Architecture Design
Overall Architecture
GoBatch consists of three layers:
Interface Layer
- Provides APIs for upper-level applications
- Includes job orchestration, management, start and pause operations
Core Layer
- Provides job execution engine
- Includes common components for data processing, file I/O, parallel processing, and error handling
Foundation Layer
- Goroutine pool management
- Transaction management
- Job execution state recording
- Logging
As a batch processing framework, GoBatch's core capabilities are job orchestration and execution. Applications must first complete job orchestration through GoBatch interfaces before executing tasks.
In terms of job structure, a Job consists of multiple Steps, each containing business logic, executed in sequence. Job orchestration involves constructing different business logic into multiple Steps and assembling them into a Job in a specific order, managed by the GoBatch runtime. As a batch processing framework, GoBatch can manage multiple jobs.
During job execution, applications can pass parameters to specified jobs. GoBatch generates a JobInstance based on the input parameters. A JobInstance may be executed multiple times, and for each execution, GoBatch creates a JobExecution record to track the execution state. Similarly, each Step execution generates a StepExecution record. GoBatch stores JobInstance, JobExecution, and StepExecution through Repository in the database.

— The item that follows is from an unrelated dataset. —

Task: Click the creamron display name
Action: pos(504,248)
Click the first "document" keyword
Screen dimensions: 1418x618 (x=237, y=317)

GoBatch supports multiple ways to trigger job execution. Applications can trigger jobs through scheduled tasks, real-time events, or command-line interfaces.

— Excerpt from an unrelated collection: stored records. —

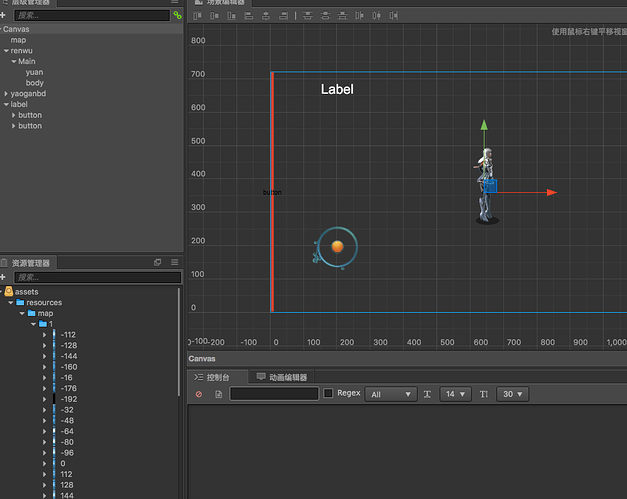This screenshot has height=499, width=627.
Task: Open the console log file icon
Action: 218,394
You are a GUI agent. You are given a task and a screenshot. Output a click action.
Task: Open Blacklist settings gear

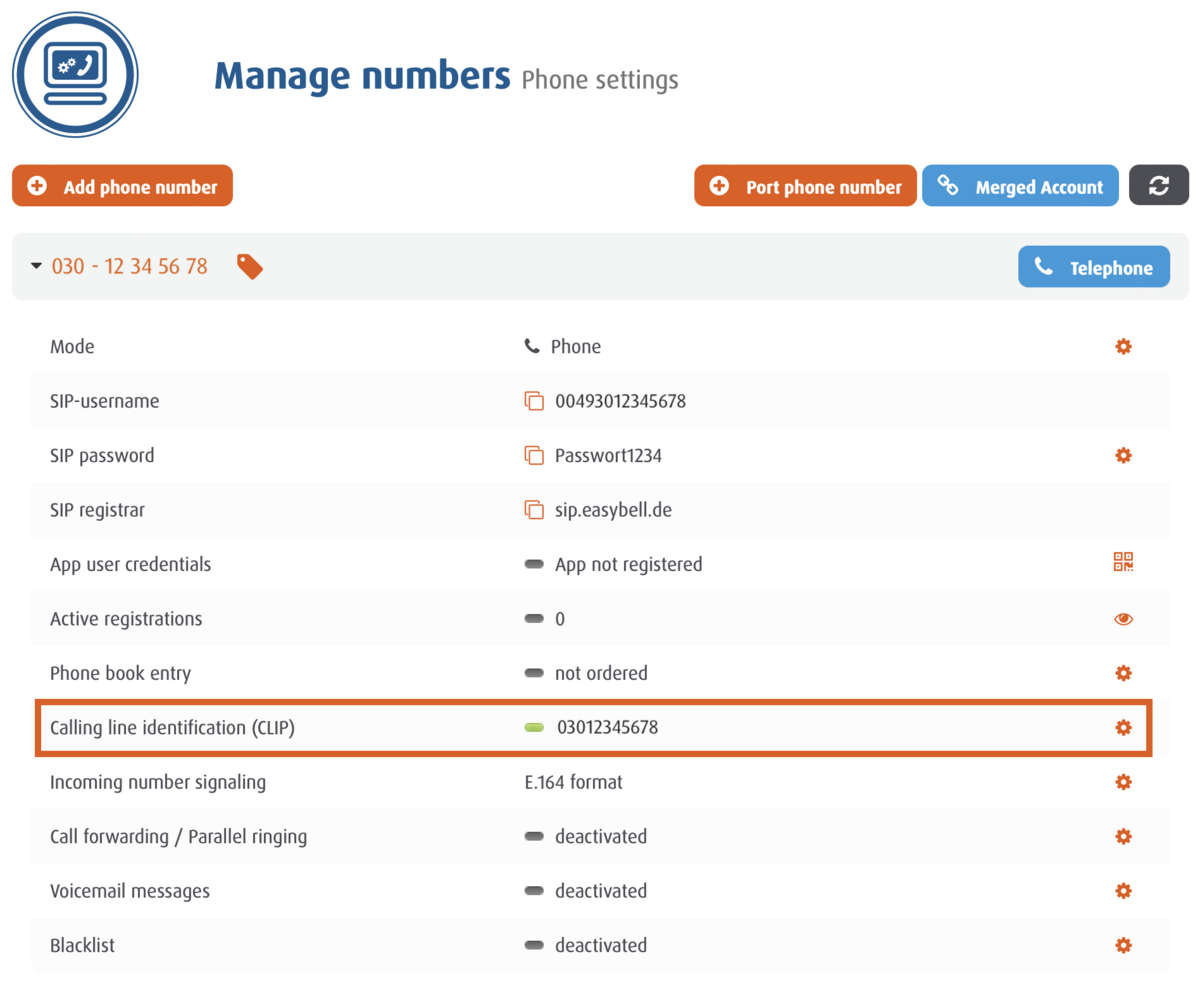pos(1123,945)
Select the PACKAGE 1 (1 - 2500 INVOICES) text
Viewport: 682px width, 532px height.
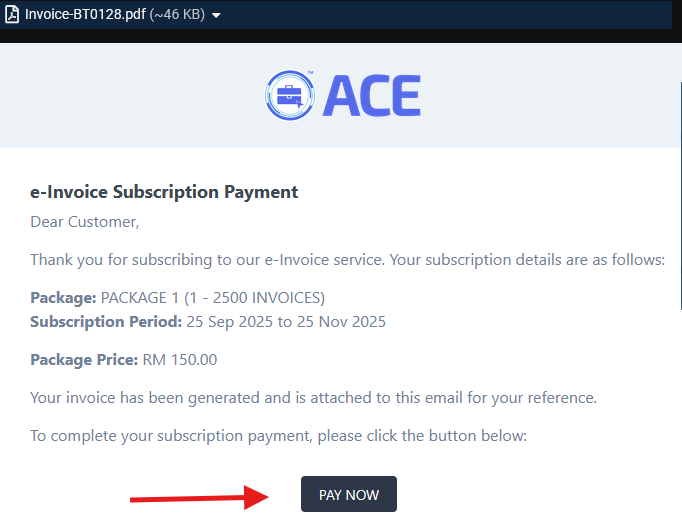click(213, 298)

The execution flow of GoBatch batch processing applications is as follows:
Core Components
Job
Job is the highest-level concept in batch processing, representing a complete batch task. Each Job contains one or more Steps executed in a specific order. The main responsibility of a Job is to coordinate the execution of Steps. For detailed information about Jobs, see Job.
Step
Step is an independent processing unit within a Job. GoBatch supports three types of steps:
SimpleStep
- Executes a task in a single thread
- Suitable for simple processing logic
- Implements business logic through Handler or Task interface
ChunkStep
- Processes data in chunks
- Implements "read-process-write" pattern
- Supports transaction management
- Main components:
- ItemReader: Data reading
- ItemProcessor: Data processing
- ItemWriter: Data writing
PartitionStep
- Supports parallel processing
- Splits large tasks into subtasks
- Can aggregate subtask results
- Main components:
- Partitioner: Task partitioning
- Aggregator: Result aggregation
For detailed information about Steps, see Step.
Builders
JobBuilder
- Used to build Job instances
- Supports Steps and Listeners configuration
- Provides fluent API
StepBuilder
- Used to build Step instances
- Supports Reader, Processor, Writer configuration
- Supports partition and listener configuration
- Provides fluent API
Execution Mechanism
Job Orchestration
- Step Building
- Create Step instances using StepBuilder
- Configure Step processing logic and behavior
- Set listeners and other parameters
- Job Building
- Create Job instances using JobBuilder
- Add Steps and configure execution order
- Set Job-level listeners
- Registration
- Register Job to JobRegistry
- Support runtime Job lookup and management
Job Execution
Job Execution Flow
- Parameter validation
- Create JobInstance and JobExecution
- Execute Steps in sequence
- State management and context maintenance
- Process execution results
Step Execution Flow
- Step initialization
- Resource allocation
- Execute business logic
- SimpleStep: Direct Handler execution
- ChunkStep: Iterative read-process-write
- PartitionStep: Parallel subtask execution
- Resource cleanup
- State update
Transaction Management
TransactionManager
- Manage database transactions
- Provide transaction begin, commit, and rollback operations
- Support custom transaction managers
Chunk Processing
- Each Chunk as a transaction unit
- Support failure rollback
- Provide retry mechanism
Extension Mechanism
Listener Interfaces
JobListener
- BeforeJob: Callback before job execution
- AfterJob: Callback after job execution
StepListener
- BeforeStep: Callback before step execution
- AfterStep: Callback after step execution
ChunkListener
- BeforeChunk: Callback before chunk processing
- AfterChunk: Callback after chunk processing
- OnError: Error handling callback
PartitionListener
- BeforePartition: Callback before partitioning
- AfterPartition: Callback after partitioning
- OnError: Error handling callback
State Management
Execution State Recording
GoBatch records runtime states through the following objects:
JobInstance
- Corresponds to a set of parameters for a Job
- Same parameters map to the same JobInstance
JobExecution
- Corresponds to one execution of a JobInstance
- Restart generates new JobExecution
StepContext
- Corresponds to Step context under a JobInstance
- Independent of execution count
StepExecution
- Corresponds to Step execution under a JobExecution
- Restart generates new StepExecution
The database table relationships of these 4 objects are as follows:
State Transitions
Job and Step execution states:
- STARTING: Waiting for execution
- STARTED: Currently executing
- STOPPING: Stopping in progress
- STOPPED: Stopped
- COMPLETED: Successfully completed
- FAILED: Execution failed
- UNKNOWN: Unknown state